■ **WHAT THIS TASK INVOLVES**
When a line of the entries contains "height", please list that line.

■ **DATA LISTING**
______
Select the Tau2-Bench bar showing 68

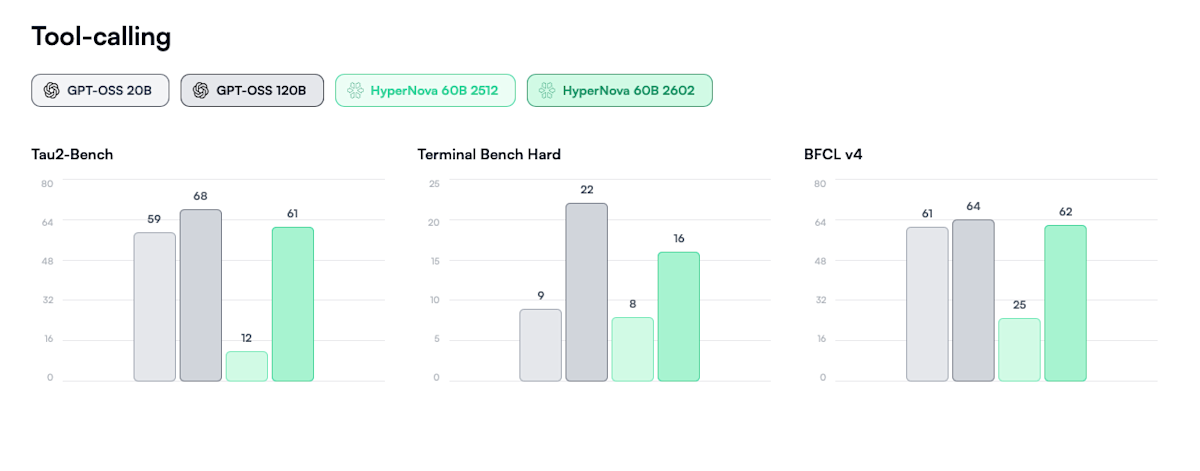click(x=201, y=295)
______
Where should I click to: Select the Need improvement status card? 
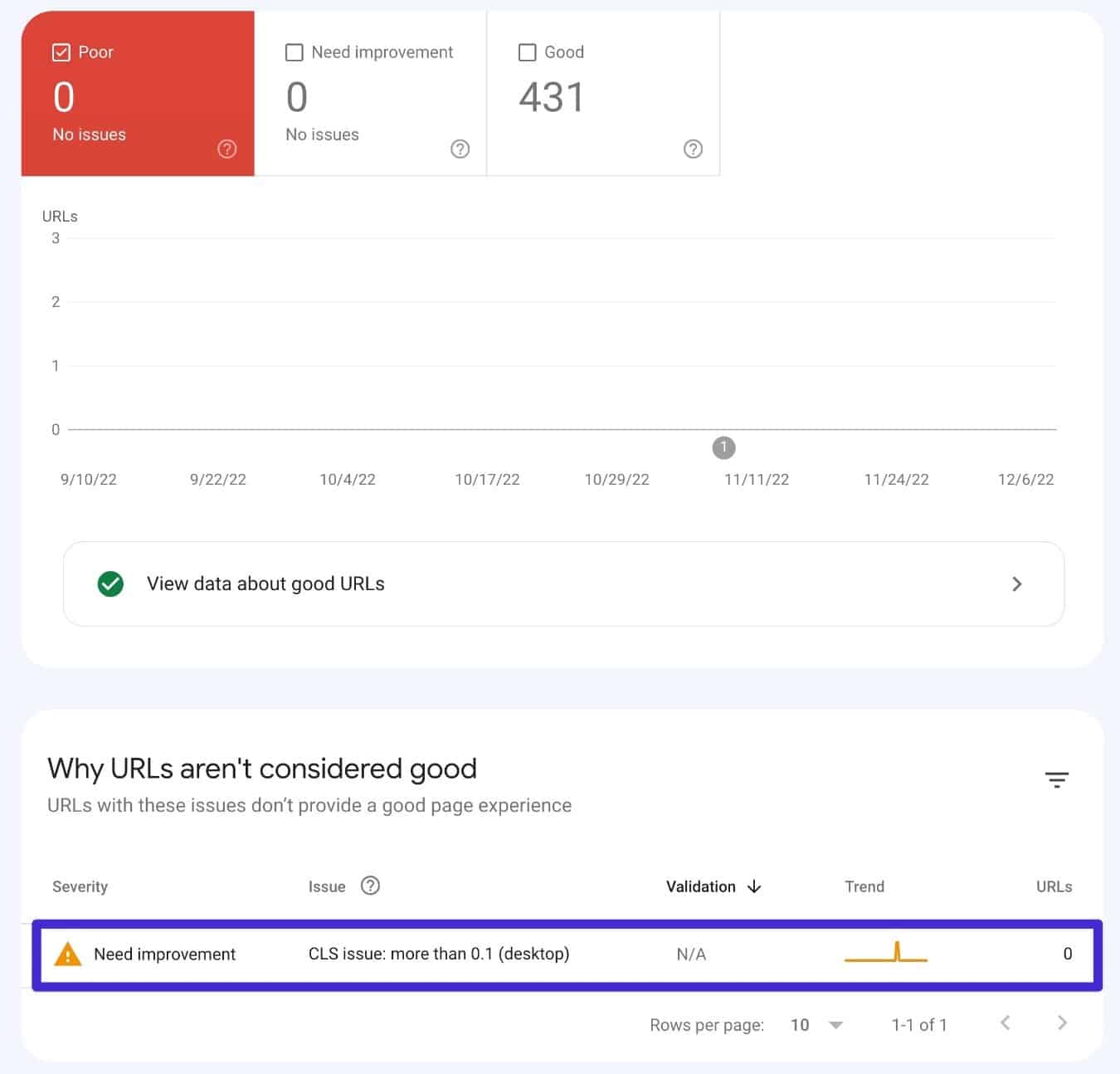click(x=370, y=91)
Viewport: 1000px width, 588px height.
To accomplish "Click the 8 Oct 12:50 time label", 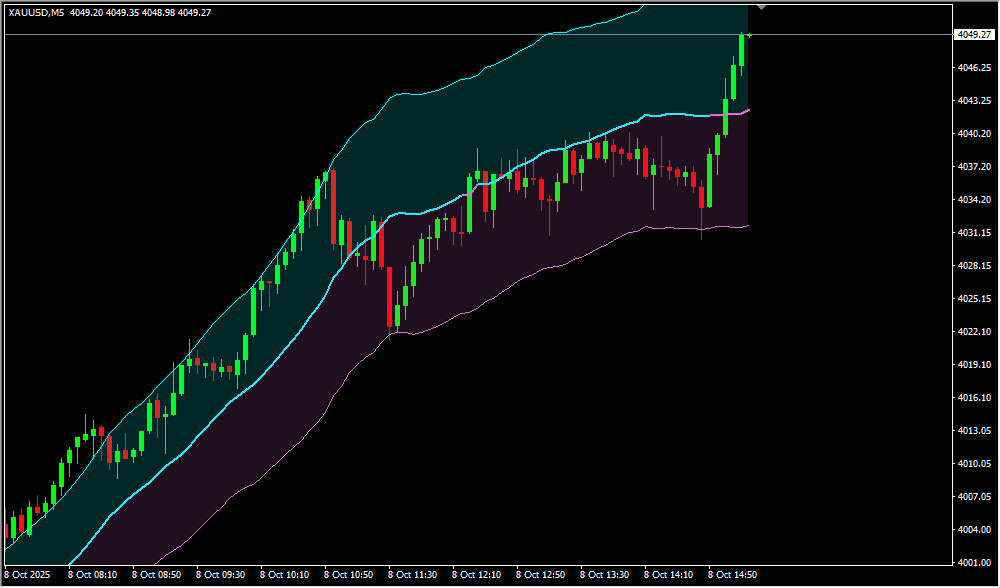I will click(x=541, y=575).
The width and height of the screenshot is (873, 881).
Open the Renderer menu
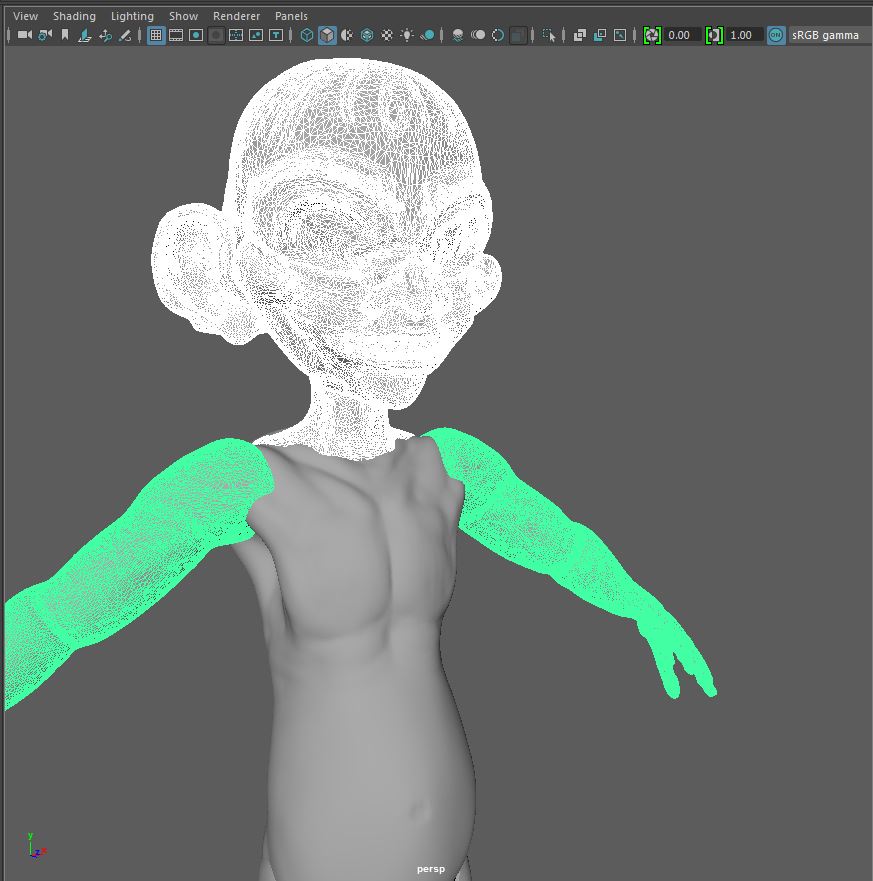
______
■ **RESPONSE TO THE TASK**
Viewport: 1000px width, 588px height.
The width and height of the screenshot is (873, 881).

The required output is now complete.